**THE EXERCISE:**
Copy out the lines of the entries, unchanged, starting at the line that contains "This screenshot has width=1200, height=874." and running down to the line that contains "Click the bold", with both of those lines included.

Dataset entries
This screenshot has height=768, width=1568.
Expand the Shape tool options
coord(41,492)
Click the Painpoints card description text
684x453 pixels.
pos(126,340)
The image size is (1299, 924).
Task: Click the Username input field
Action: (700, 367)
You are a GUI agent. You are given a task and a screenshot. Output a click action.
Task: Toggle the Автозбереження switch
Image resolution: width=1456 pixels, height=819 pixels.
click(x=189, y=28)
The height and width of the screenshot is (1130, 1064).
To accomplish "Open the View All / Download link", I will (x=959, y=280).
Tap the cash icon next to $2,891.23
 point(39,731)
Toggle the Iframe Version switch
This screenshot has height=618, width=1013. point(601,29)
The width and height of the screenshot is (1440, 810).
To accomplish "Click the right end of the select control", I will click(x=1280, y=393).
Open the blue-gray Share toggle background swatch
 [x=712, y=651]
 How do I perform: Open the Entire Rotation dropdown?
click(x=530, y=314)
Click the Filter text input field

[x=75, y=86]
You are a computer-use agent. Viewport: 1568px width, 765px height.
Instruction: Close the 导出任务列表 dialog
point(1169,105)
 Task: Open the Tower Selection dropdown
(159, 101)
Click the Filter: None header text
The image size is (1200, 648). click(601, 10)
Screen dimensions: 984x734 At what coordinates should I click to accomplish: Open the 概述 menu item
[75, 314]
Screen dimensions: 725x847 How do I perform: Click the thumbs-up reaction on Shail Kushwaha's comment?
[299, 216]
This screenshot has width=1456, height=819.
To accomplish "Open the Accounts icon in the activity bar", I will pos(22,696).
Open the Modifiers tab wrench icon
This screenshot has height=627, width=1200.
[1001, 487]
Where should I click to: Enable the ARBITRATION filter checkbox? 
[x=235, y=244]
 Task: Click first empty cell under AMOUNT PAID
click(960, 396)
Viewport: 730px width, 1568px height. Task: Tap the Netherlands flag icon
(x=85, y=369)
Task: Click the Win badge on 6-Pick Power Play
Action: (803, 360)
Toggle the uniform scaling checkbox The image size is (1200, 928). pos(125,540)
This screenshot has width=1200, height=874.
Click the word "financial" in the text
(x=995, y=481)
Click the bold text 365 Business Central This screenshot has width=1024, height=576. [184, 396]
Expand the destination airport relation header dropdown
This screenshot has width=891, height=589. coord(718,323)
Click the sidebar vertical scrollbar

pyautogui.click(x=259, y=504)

**ANSWER TO THE TASK:**
This screenshot has width=1200, height=874.
Click the word "financial" in the text
(x=995, y=481)
Click the bold text 365 Business Central This screenshot has width=1024, height=576. [184, 396]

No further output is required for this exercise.